Document segment

Re: [PATCH v2 09/13] PCI: Do not write to PM control register while in D3cold

[Date Prev][Date Next][Thread Prev][Thread Next][Date Index][Thread Index]

 



On Friday, May 13, 2016 01:15:31 PM Lukas Wunner wrote:
> The PM control register is not accessible in D3cold so we shouldn't try
> writing to it in pci_raw_set_power_state() and return an error instead.
> 
> The current behaviour is fatal for devices which are not power-managed
> by the platform, yet can be runtime suspended to D3cold with some other
> mechanism by the driver:
> 
> - When the device is runtime resumed, pci_pm_runtime_resume() first
>   calls pci_restore_standard_config() which calls pci_set_power_state()
>   which calls pci_raw_set_power_state() to put the device into D0.
>   This fails since the device is still in D3cold.  It will be powered up
>   later on when pci_pm_runtime_resume() calls the driver's
>   ->runtime_resume callback.
> 
> - pci_raw_set_power_state() prints a message that the device refused to
>   change power state and returns 0.  Further up in the call stack,
>   pci_restore_standard_config() calls pci_restore_state(), which fails
>   since the device is in D3cold, but nevertheless invalidates the
>   saved_state.
> 
> - When pci_pm_runtime_resume() finally calls the driver ->runtime_resume
>   callback to power up the device, the saved_state is gone.

Collected data
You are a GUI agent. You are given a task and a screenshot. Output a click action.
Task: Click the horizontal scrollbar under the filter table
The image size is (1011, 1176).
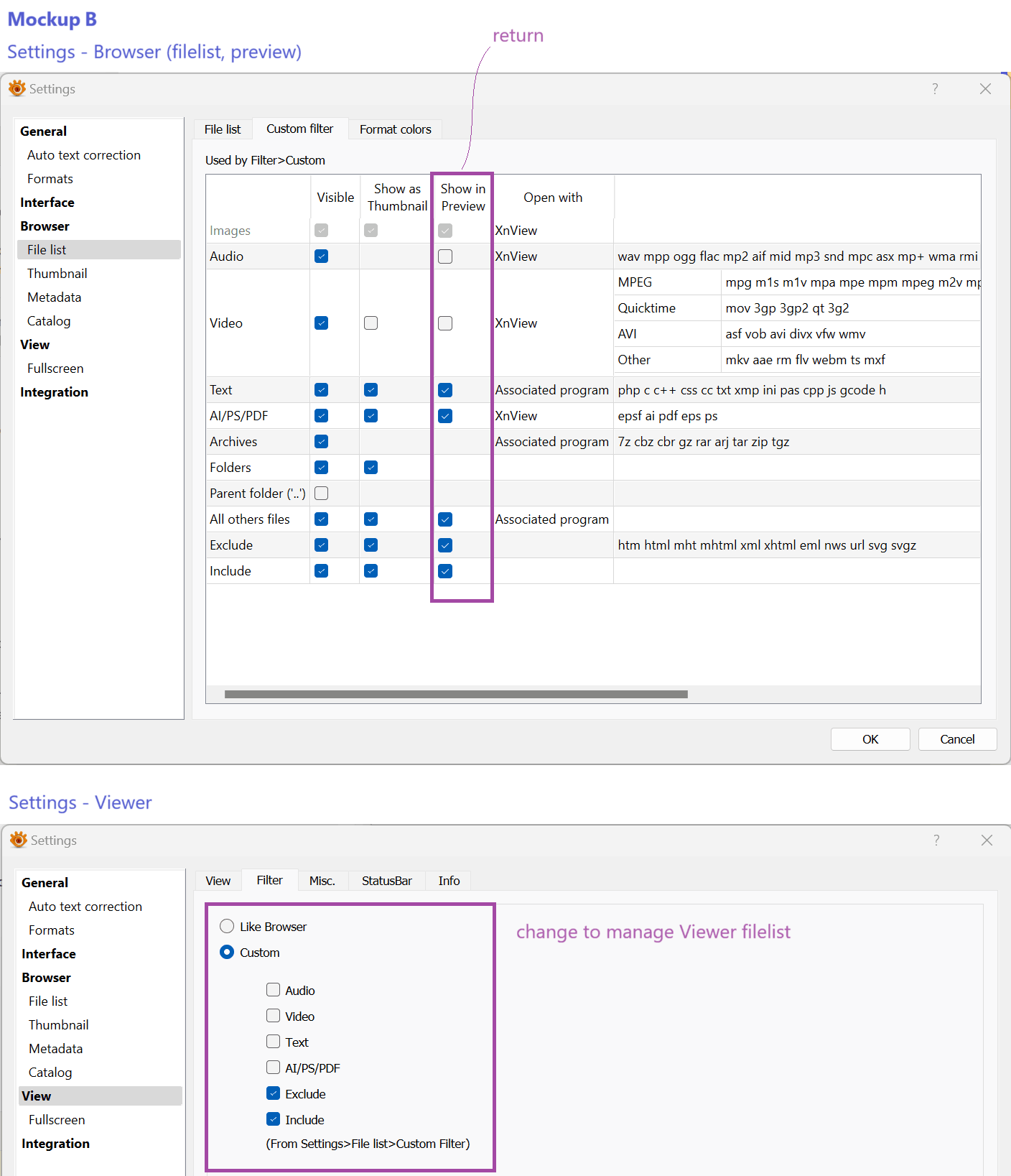pos(456,695)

What to work on
1. Swap "D3cold" for "D3hot" in the part of the patch discussion that opens with the words containing "Re: [PATCH v2" and closes with "an error instead.".
2. According to the patch discussion, why does the call to pci_raw_set_power_state() fail to put the device into D0 during runtime resume? Answer in one to three sentences.
3. In the patch discussion, what value does pci_raw_set_power_state() return after printing that the device refused to change power state?
Work from the patch discussion alone and leave the data aside.

The results
1.
Re: [PATCH v2 09/13] PCI: Do not write to PM control register while in D3hot

[Date Prev][Date Next][Thread Prev][Thread Next][Date Index][Thread Index]

 



On Friday, May 13, 2016 01:15:31 PM Lukas Wunner wrote:
> The PM control register is not accessible in D3hot so we shouldn't try
> writing to it in pci_raw_set_power_state() and return an error instead.

2. It fails because the device is still in D3cold at that point. The device is only powered up later, when pci_pm_runtime_resume() calls the driver's ->runtime_resume callback.

3. It returns 0.